Potential genetic gain as estimated empirically from a 5% selection intensity made within families using EBVs (based on pedigree information) and GEBV (based on all SNPs [   = 6,932]), and expected gain per time unit under the assumption that with use of markers and somatic embryogenesis, the breeding cycle could be reduced from 30 to 10 years by avoiding the 20-year field test and production phases

		Empirical genetic gain
Subpopulation*	Trait†	EBVCV1	GEBVCV1	EBVCV1/yra	GEBVCV1/yrb	Ratio GEBVCV1/yr/EBVCV1/yr (%)
BG1	ADEN	27.79	24.31	0.93	2.43	262
	AMFA	−1.61	−1.31	0.05	0.13	245
	HT17	44.51	37.26	1.48	3.73	251
	DBH17	4.15	3.29	0.14	0.33	237
S1	ADEN	25.23	21.82	0.84	2.18	259
	AMFA	−1.72	−1.51	0.06	0.15	263
	HT17	43.43	38.36	1.45	3.84	265
	DBH17	9.27	8.70	0.31	0.87	282

*BG1: both training and testing sets from breeding group 1; S1: both training and testing sets from site 1.

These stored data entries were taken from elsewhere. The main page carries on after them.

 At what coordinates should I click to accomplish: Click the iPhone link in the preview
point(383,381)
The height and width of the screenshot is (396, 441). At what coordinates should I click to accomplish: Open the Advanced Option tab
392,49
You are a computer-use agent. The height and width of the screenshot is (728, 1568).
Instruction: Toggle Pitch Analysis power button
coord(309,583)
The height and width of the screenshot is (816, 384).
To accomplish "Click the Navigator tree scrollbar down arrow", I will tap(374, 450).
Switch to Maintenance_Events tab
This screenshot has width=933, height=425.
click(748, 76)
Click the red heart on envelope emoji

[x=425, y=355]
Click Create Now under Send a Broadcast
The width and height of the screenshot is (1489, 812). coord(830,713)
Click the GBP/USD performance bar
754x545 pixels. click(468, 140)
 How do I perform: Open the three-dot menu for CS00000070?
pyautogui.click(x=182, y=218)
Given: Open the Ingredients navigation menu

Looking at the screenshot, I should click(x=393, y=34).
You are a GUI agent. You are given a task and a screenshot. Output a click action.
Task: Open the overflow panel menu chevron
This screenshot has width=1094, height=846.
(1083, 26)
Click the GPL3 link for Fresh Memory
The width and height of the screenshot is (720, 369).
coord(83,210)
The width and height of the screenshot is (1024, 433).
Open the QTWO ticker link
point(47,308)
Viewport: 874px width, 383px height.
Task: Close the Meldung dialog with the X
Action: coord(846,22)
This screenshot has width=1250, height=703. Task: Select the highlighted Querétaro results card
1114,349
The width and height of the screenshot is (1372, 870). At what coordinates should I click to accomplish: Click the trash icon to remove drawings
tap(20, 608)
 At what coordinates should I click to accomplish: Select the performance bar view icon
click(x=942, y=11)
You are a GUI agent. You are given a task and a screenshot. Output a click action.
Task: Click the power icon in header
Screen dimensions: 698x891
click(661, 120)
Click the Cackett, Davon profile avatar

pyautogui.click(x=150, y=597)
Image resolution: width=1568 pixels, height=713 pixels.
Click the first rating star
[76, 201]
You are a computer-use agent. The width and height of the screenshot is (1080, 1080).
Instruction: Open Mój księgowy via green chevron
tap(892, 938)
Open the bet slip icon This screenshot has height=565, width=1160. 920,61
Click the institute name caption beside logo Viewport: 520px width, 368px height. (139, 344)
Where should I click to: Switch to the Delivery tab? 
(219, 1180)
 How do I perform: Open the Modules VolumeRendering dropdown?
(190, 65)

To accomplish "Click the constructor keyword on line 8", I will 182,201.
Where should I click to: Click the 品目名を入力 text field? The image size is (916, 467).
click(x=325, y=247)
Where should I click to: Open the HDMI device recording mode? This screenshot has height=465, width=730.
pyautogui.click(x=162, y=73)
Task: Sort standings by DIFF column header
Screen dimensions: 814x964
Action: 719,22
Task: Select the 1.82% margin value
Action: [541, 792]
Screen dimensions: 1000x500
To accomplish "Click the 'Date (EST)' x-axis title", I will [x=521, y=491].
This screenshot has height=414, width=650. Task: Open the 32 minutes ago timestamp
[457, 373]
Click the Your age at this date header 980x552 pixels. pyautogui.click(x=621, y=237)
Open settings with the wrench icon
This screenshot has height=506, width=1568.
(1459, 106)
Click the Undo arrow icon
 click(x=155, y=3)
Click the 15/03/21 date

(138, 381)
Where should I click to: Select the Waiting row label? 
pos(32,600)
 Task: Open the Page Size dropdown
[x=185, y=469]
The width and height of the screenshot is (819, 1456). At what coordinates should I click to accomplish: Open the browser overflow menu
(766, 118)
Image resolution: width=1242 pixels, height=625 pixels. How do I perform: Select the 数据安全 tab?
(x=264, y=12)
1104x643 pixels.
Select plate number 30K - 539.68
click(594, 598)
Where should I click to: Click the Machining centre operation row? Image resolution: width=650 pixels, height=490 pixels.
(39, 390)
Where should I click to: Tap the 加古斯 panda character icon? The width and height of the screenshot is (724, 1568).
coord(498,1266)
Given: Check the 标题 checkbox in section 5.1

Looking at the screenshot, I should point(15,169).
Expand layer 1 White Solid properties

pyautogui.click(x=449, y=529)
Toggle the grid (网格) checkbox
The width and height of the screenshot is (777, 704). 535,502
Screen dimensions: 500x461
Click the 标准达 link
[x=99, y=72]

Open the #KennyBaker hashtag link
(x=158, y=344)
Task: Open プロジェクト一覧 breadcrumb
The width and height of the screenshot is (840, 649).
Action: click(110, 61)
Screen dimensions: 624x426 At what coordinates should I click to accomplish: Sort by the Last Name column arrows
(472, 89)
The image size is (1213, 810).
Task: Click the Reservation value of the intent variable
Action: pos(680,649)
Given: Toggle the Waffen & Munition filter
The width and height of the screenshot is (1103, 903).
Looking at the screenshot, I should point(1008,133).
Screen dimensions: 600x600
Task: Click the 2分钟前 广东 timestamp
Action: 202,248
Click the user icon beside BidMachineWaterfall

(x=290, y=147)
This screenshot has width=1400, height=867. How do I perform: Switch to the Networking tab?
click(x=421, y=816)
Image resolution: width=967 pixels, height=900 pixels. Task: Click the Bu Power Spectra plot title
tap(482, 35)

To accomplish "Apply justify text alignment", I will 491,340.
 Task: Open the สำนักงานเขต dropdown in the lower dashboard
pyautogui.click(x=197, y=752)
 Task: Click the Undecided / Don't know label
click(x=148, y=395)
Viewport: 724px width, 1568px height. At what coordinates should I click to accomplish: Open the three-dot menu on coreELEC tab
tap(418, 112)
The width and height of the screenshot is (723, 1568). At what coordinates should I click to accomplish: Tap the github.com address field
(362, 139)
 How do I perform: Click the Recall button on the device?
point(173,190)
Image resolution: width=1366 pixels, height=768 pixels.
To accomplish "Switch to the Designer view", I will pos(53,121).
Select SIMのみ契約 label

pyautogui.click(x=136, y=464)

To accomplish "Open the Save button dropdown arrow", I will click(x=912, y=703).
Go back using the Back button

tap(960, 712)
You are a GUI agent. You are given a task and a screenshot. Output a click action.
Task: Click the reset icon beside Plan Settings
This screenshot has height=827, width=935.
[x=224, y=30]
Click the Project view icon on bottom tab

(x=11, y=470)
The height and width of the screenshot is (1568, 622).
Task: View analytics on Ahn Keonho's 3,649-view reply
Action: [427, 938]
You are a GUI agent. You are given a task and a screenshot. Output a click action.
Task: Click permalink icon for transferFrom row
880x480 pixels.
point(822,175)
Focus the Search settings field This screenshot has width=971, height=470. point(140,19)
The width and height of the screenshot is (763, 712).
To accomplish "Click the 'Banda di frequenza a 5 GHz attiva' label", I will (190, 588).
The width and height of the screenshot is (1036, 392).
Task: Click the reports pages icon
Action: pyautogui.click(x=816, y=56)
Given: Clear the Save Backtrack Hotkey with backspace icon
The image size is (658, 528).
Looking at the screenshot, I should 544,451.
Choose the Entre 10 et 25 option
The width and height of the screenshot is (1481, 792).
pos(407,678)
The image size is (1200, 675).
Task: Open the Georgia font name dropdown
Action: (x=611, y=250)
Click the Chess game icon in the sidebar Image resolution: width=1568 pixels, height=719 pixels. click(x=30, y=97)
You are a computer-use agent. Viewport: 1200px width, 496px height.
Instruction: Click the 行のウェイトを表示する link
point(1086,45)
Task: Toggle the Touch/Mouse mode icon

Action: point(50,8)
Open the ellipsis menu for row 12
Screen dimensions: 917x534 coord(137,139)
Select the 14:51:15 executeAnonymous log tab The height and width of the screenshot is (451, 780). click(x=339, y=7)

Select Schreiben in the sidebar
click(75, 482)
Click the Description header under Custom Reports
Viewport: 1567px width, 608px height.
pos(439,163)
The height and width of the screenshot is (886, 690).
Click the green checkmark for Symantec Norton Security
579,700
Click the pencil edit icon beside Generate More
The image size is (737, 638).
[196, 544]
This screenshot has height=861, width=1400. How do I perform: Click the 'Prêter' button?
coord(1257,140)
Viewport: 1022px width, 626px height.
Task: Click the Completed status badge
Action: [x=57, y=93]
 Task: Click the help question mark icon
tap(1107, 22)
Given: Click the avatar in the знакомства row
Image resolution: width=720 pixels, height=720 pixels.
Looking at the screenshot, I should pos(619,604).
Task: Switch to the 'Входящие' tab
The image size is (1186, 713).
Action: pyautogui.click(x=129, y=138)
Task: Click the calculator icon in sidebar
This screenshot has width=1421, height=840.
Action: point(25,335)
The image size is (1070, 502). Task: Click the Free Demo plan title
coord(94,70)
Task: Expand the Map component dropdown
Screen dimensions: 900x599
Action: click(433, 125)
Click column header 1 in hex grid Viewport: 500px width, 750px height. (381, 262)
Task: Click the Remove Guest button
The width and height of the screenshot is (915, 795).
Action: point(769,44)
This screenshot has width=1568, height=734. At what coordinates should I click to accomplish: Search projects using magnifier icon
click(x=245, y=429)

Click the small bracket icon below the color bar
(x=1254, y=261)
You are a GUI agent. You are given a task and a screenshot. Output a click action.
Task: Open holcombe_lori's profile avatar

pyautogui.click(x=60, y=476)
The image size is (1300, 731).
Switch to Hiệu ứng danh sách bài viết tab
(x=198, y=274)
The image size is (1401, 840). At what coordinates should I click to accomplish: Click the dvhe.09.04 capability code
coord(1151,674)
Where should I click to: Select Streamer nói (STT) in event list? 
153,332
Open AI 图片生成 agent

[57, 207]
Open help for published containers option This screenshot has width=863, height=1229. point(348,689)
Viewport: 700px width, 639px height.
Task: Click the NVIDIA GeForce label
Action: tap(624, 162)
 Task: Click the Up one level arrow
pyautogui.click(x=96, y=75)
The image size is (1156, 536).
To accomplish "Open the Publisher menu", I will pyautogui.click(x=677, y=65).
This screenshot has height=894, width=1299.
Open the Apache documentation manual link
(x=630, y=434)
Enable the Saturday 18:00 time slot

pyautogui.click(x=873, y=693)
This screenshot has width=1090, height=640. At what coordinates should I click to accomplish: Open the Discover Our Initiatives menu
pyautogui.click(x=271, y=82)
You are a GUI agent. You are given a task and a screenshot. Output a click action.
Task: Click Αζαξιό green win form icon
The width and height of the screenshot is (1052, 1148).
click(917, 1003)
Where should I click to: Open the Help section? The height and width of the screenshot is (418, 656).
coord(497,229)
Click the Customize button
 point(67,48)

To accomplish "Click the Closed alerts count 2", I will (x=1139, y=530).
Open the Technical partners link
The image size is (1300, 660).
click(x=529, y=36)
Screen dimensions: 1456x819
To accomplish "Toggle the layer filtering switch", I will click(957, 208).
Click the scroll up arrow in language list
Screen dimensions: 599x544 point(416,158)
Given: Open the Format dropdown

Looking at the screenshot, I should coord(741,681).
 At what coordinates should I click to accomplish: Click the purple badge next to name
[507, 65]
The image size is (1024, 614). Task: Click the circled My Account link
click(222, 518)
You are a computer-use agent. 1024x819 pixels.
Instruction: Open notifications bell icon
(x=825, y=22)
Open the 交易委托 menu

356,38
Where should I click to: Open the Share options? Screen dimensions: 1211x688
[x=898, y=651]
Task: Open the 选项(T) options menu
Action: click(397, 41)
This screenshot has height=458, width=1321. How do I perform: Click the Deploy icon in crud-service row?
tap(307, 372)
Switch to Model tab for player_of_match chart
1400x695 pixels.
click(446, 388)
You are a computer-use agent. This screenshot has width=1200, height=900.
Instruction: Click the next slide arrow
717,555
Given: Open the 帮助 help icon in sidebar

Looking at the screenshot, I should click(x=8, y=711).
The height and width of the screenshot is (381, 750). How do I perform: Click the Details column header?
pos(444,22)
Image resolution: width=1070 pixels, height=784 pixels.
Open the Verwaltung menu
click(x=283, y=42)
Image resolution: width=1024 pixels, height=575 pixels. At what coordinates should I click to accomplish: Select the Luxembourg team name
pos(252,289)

†ADEN: average wood density; AMFA: average microfibril angle; HT17: 17-year height; DBH17: 17-year diameter at breast height.

aEBVCV1/TC, where TC =30, and TC is the number of years to complete a breeding cycle with conventional breeding methods.

bGEBVCV1/TE, where TE =10, and TE is the number of years to complete a breeding cycle with genomic selection and somatic embryogenesis to propagate the superior selected material.

Conclusion

In the short term, genomic selection would be most useful to select superior individuals within large full-sib families. These individuals would be reproduced by vegetative propagation techniques such as somatic embryogenesis (SE), or a mix of SE and rooted cuttings, in order to develop a multivarietal forestry program. With regard to genomic selection for recurrent selection at current marker densities in spruce populations, its efficiency would depend on the presence of close relatives in order to exploit the capture of relatedness and supposedly long-range LD. Thus, a simple marker-based approach that aim to uncover relatedness when pedigrees have not been recorded or are only partially known would seem to be the most cost-effective application of this technology. For such a scenario, the total number of SNPs required would be only a few hundreds to a few thousands. In the longer term, superior marker-over pedigree-based predictions may be achievable in descendant generations of closed populations as short-range LD increases and pedigrees provide less information. However, to achieve this goal, denser marker arrays, more individuals per family, and more sophisticated experiment designs and genomic selection models [17] than those used in the current study will likely need to be considered. A step towards achieving this goal in forest genetics might also be the estimation across generations in order to better evaluate the persistency of marker effects.